[Screenshot grounding data]
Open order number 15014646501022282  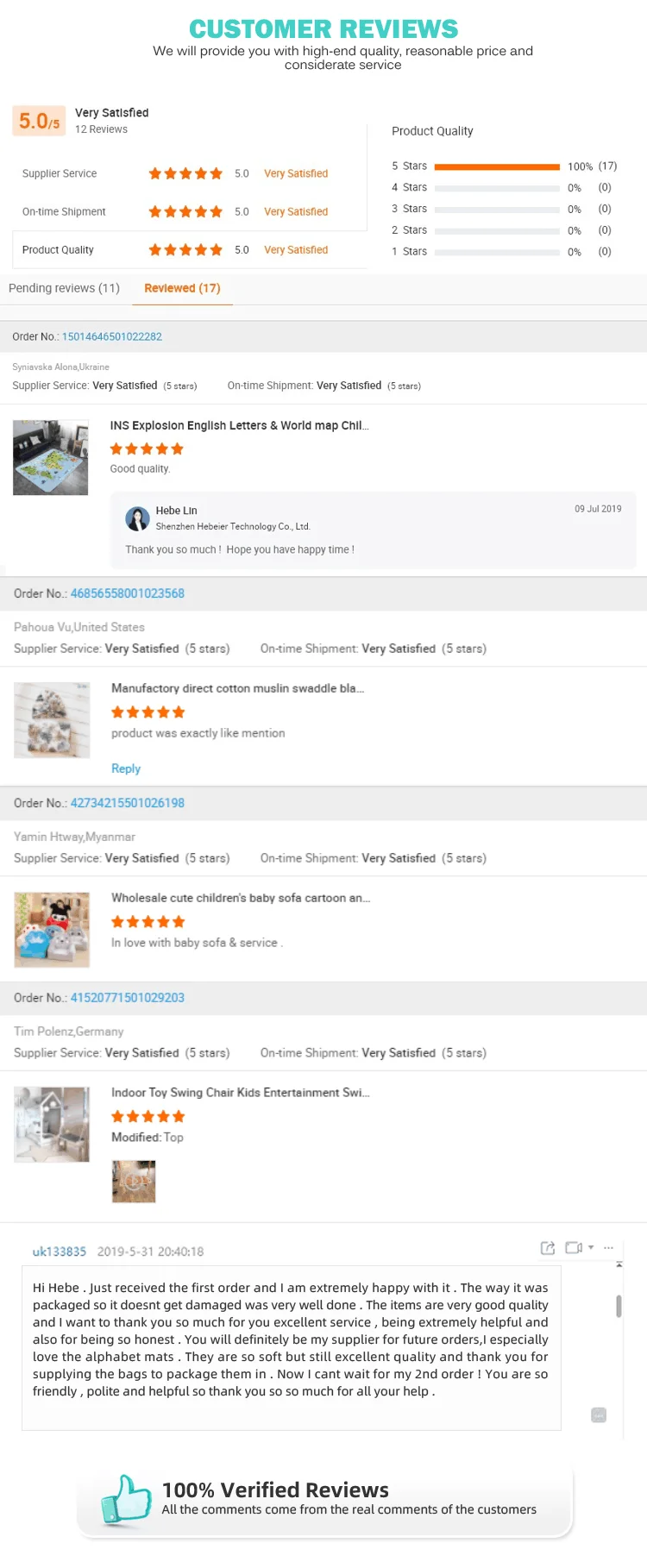coord(111,336)
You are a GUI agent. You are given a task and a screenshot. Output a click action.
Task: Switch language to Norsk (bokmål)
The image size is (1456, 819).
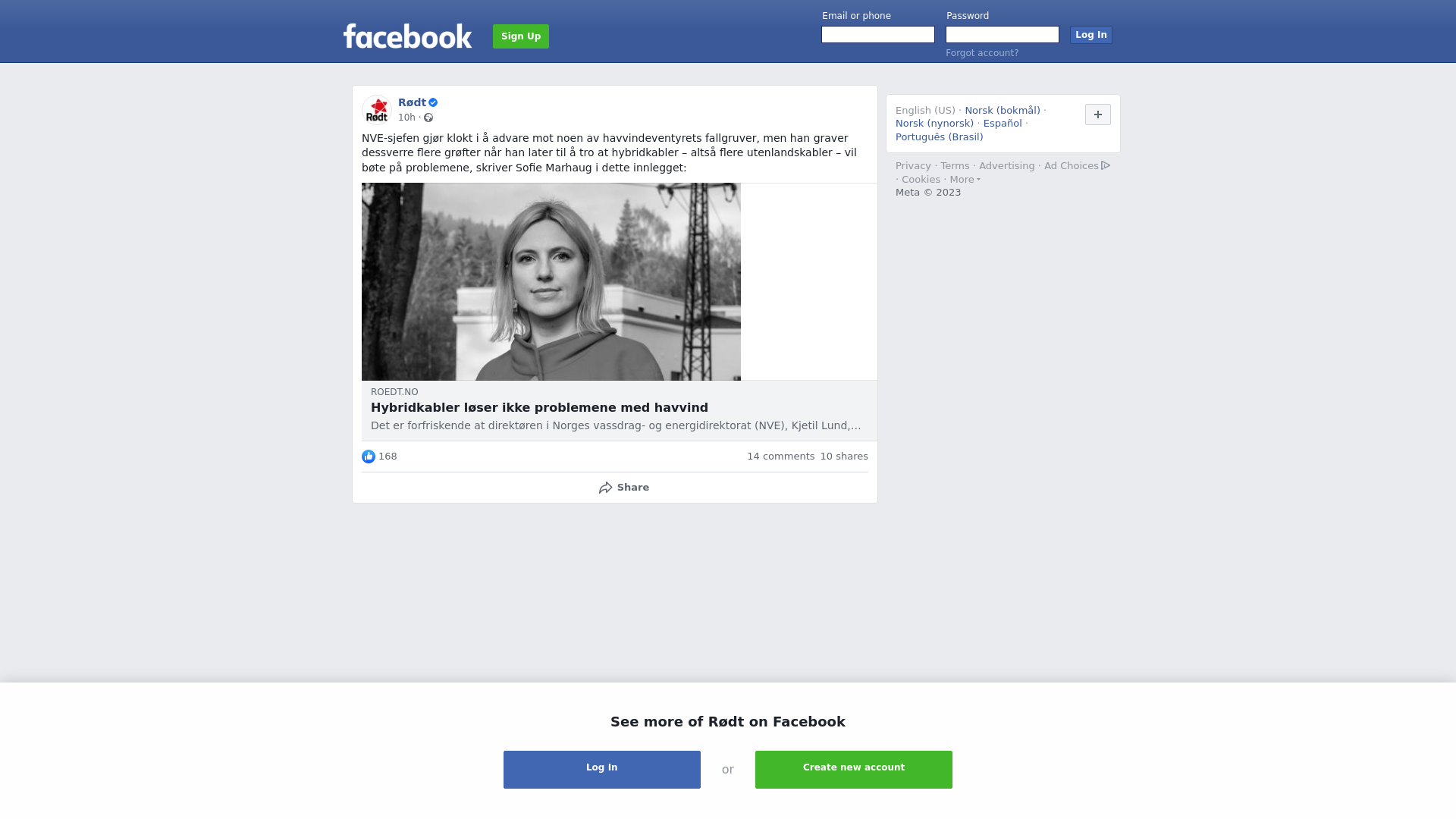click(1003, 111)
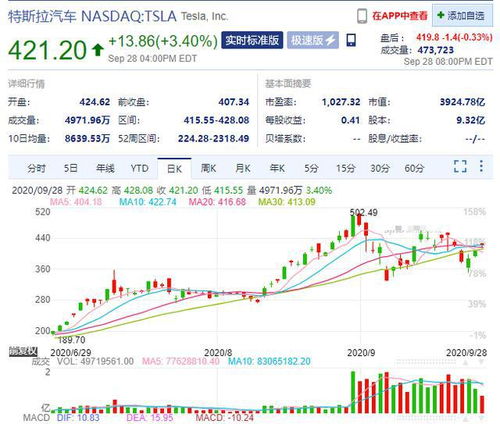Add stock via 添加自选 button

point(462,15)
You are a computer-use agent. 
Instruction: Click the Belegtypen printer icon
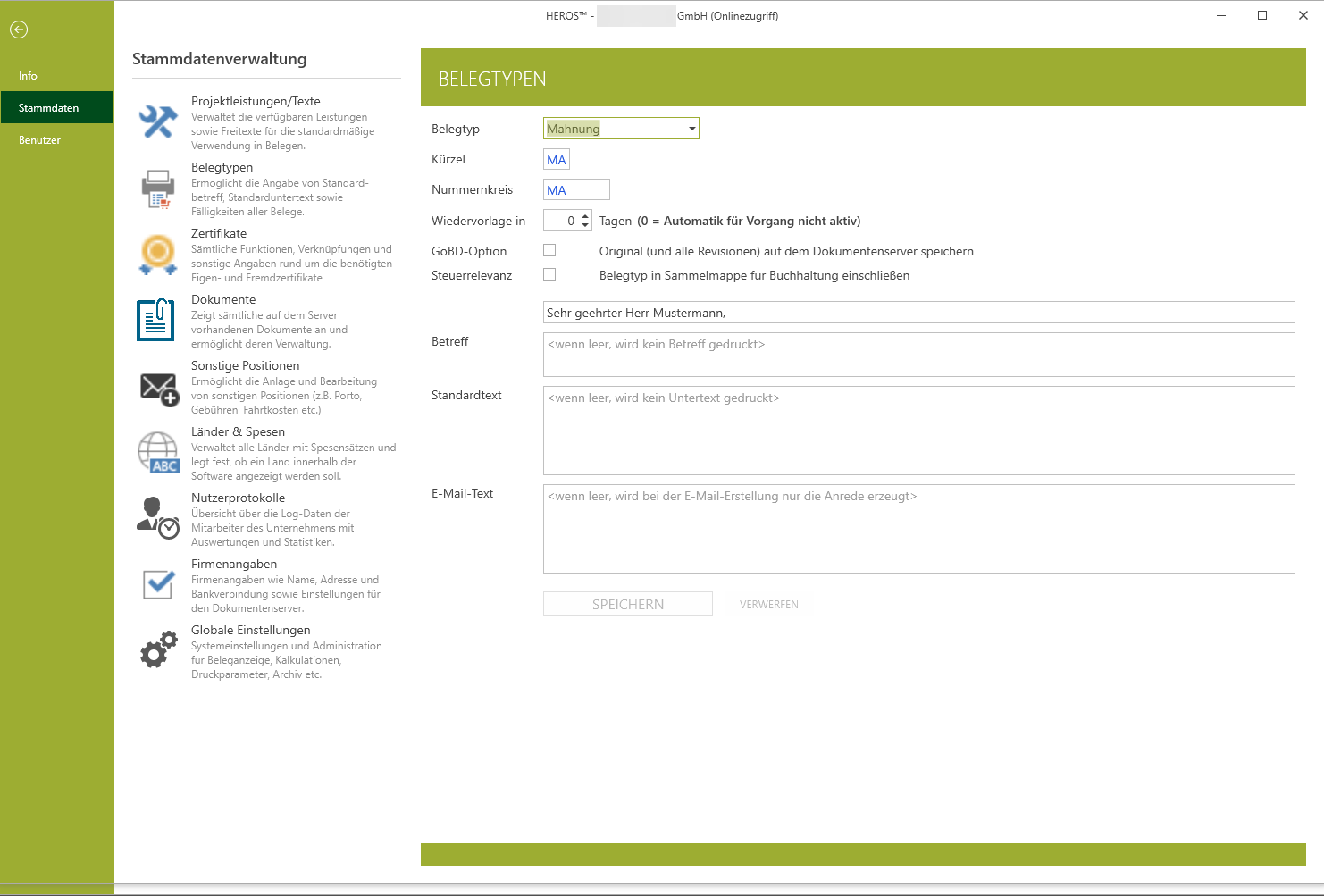click(158, 188)
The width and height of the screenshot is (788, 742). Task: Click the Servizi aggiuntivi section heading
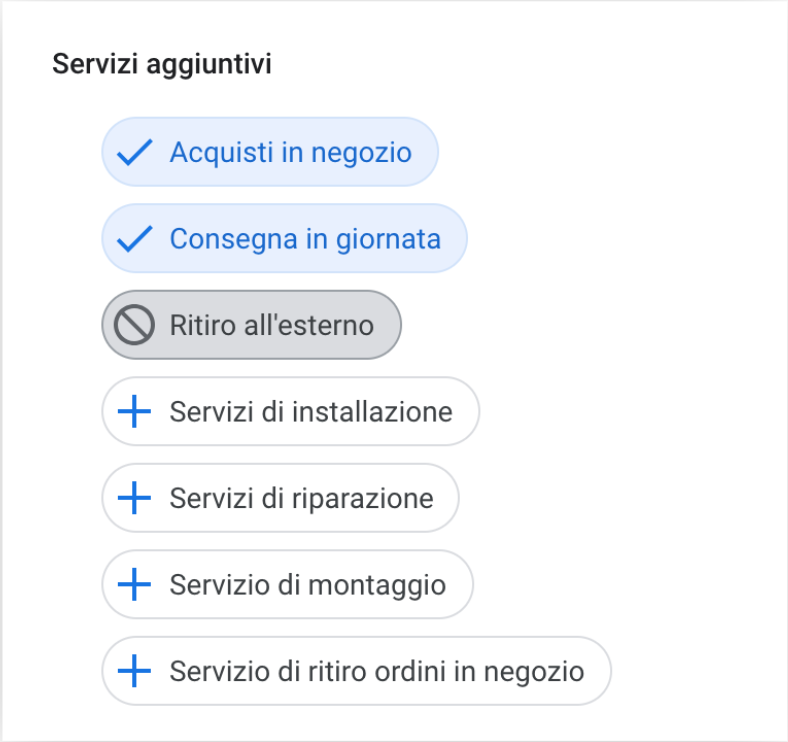[x=162, y=64]
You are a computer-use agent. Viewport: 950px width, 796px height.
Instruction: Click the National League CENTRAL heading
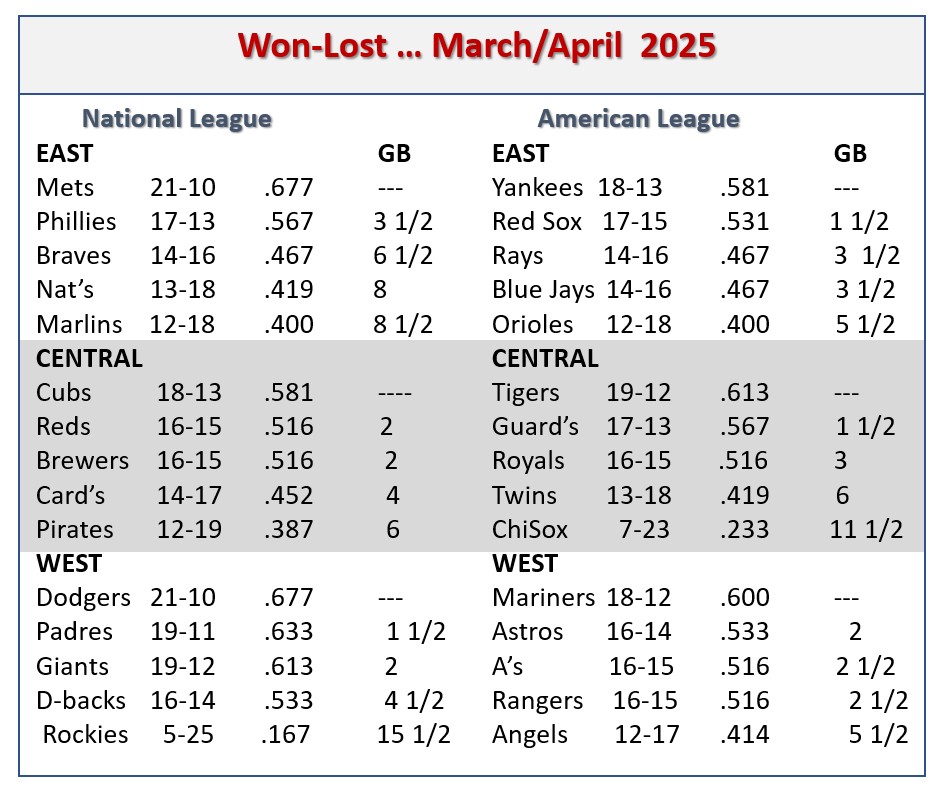(90, 359)

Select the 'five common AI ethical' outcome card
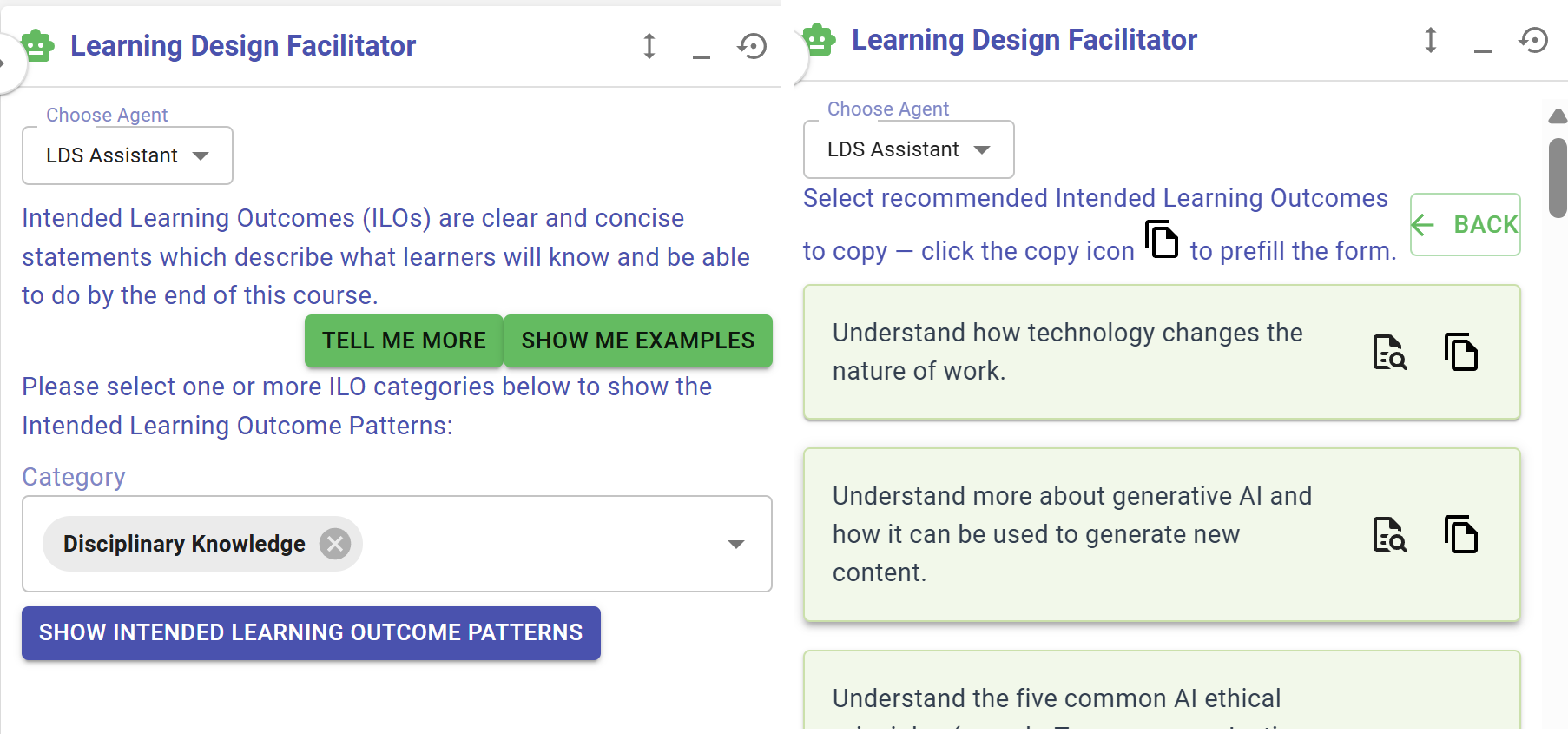pyautogui.click(x=1162, y=691)
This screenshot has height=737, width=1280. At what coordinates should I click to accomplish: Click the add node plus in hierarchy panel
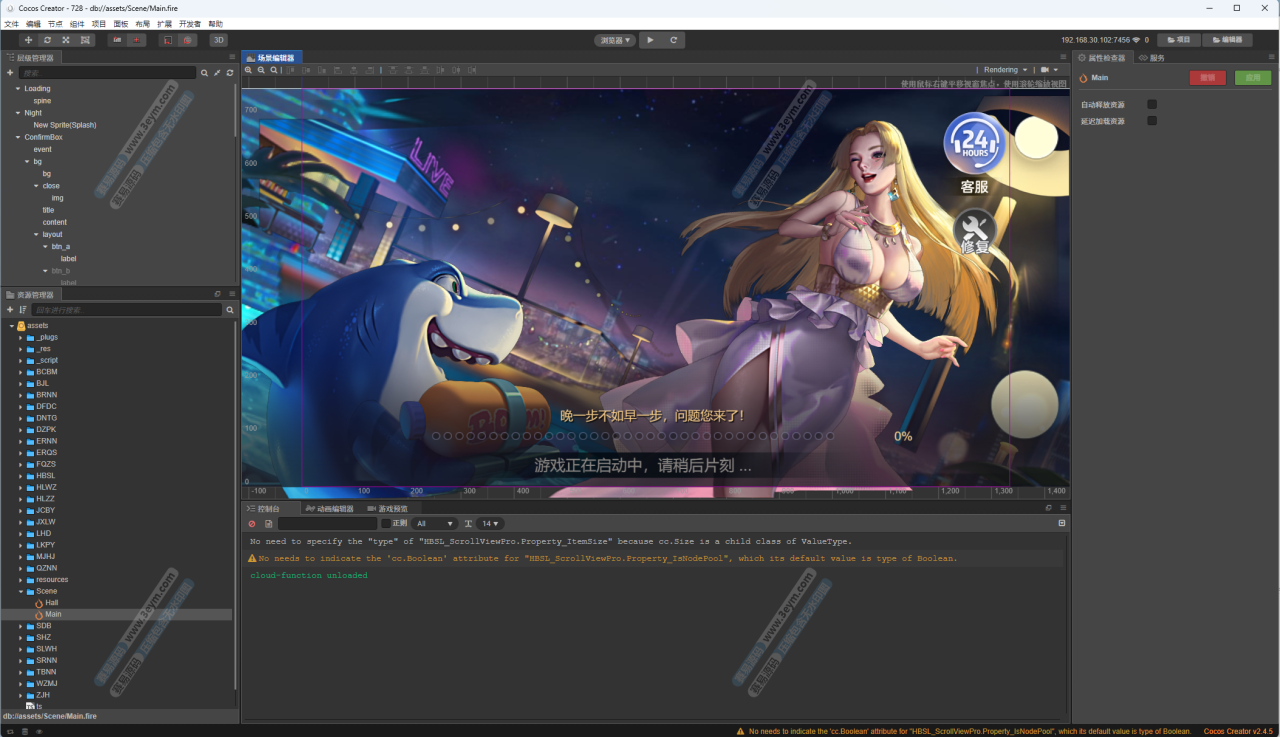pos(10,73)
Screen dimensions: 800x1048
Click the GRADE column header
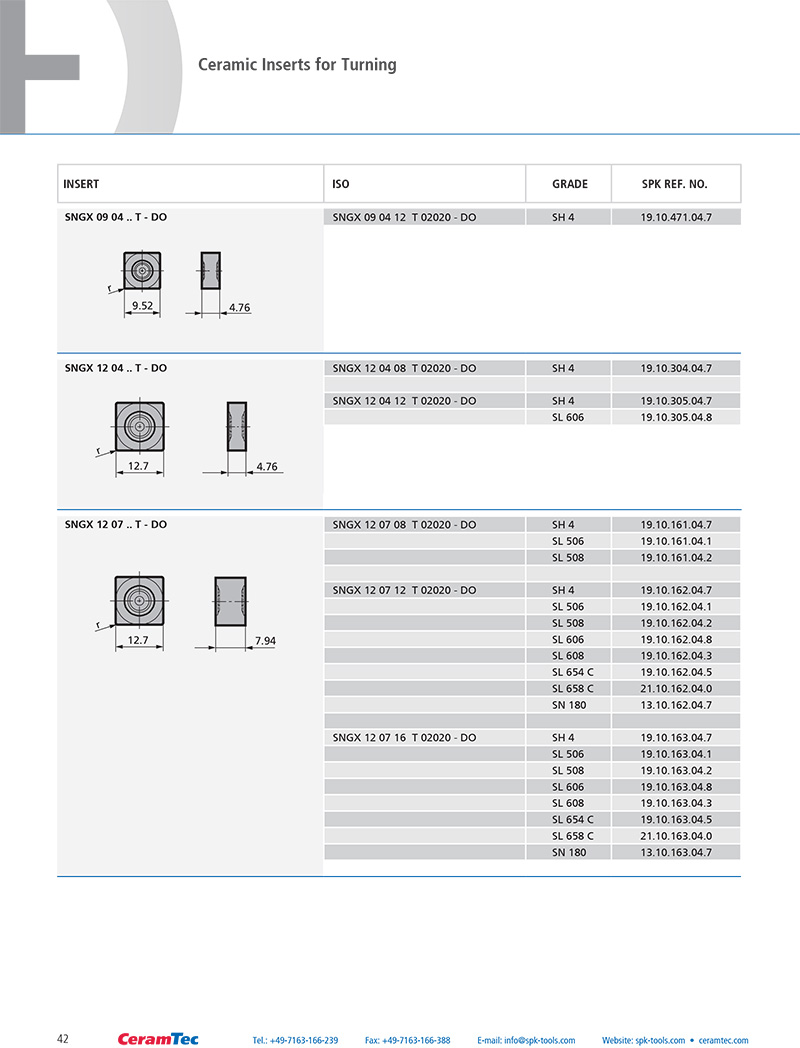pyautogui.click(x=569, y=184)
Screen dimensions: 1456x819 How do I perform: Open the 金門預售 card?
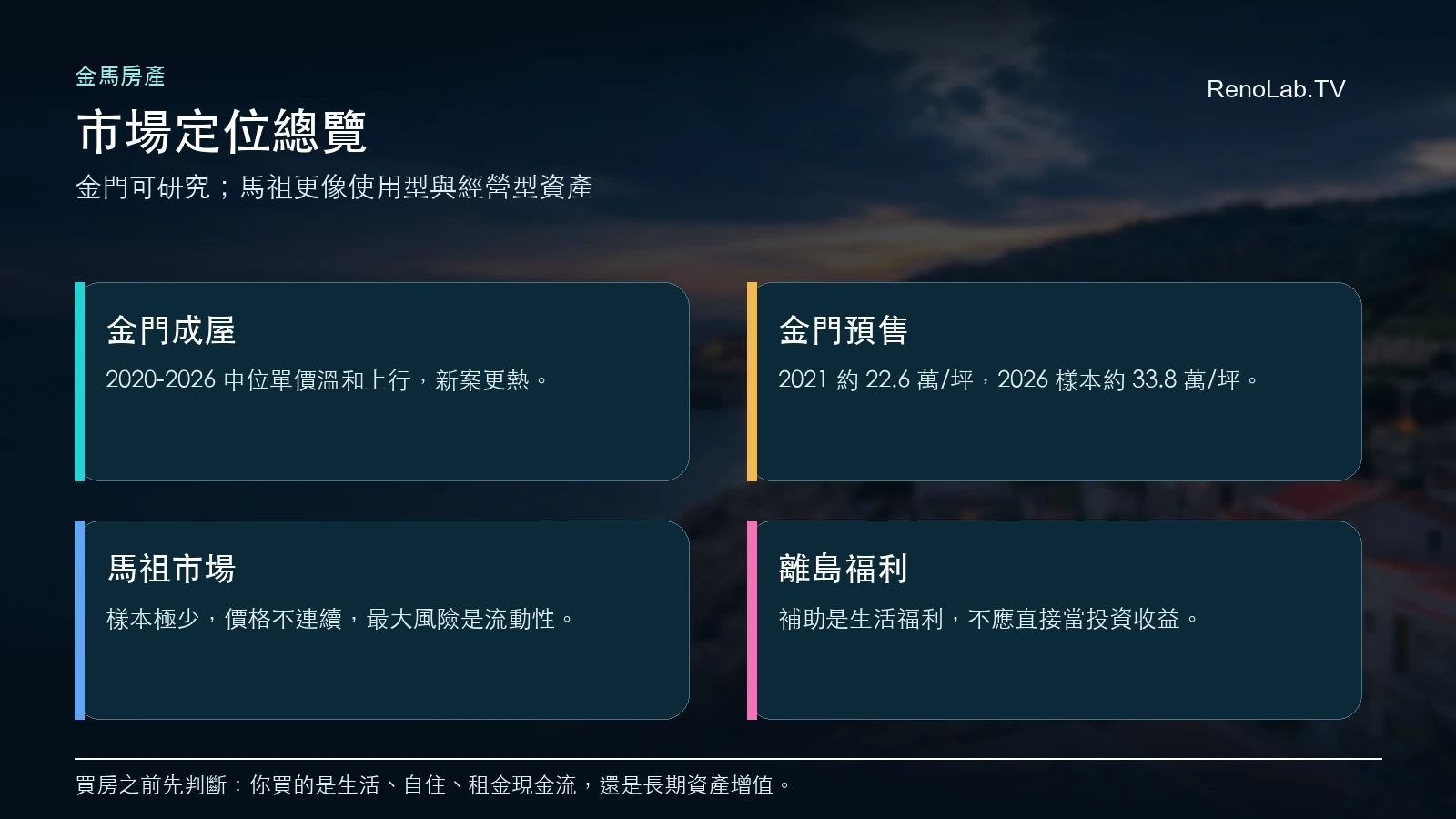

EXERCISE OBJECTIVE: Nothing is needed beyond an exact transcription of the lines from the one containing "You are a GUI" to the end of the entries above, with the pictures omitted.

TASK OUTPUT:
You are a GUI agent. You are given a task and a screenshot. Output a click action.
Task: Switch language to Norsk (bokmål)
The image size is (1456, 819).
click(1003, 111)
Add stock via 添加自选 button

point(462,15)
You are a computer-use agent. 
Instruction: Click the Belegtypen printer icon
click(158, 188)
The width and height of the screenshot is (788, 742). Task: Click the Servizi aggiuntivi section heading
[x=162, y=64]
You are a computer-use agent. Viewport: 950px width, 796px height.
Instruction: Click the National League CENTRAL heading
(90, 359)

Select the 'five common AI ethical' outcome card
pyautogui.click(x=1162, y=691)
This screenshot has height=737, width=1280. At what coordinates should I click to accomplish: Click the add node plus in hierarchy panel
pos(10,73)
Screen dimensions: 800x1048
Click the GRADE column header
pyautogui.click(x=569, y=184)
Screen dimensions: 1456x819 How do I perform: Open the 金門預售 card?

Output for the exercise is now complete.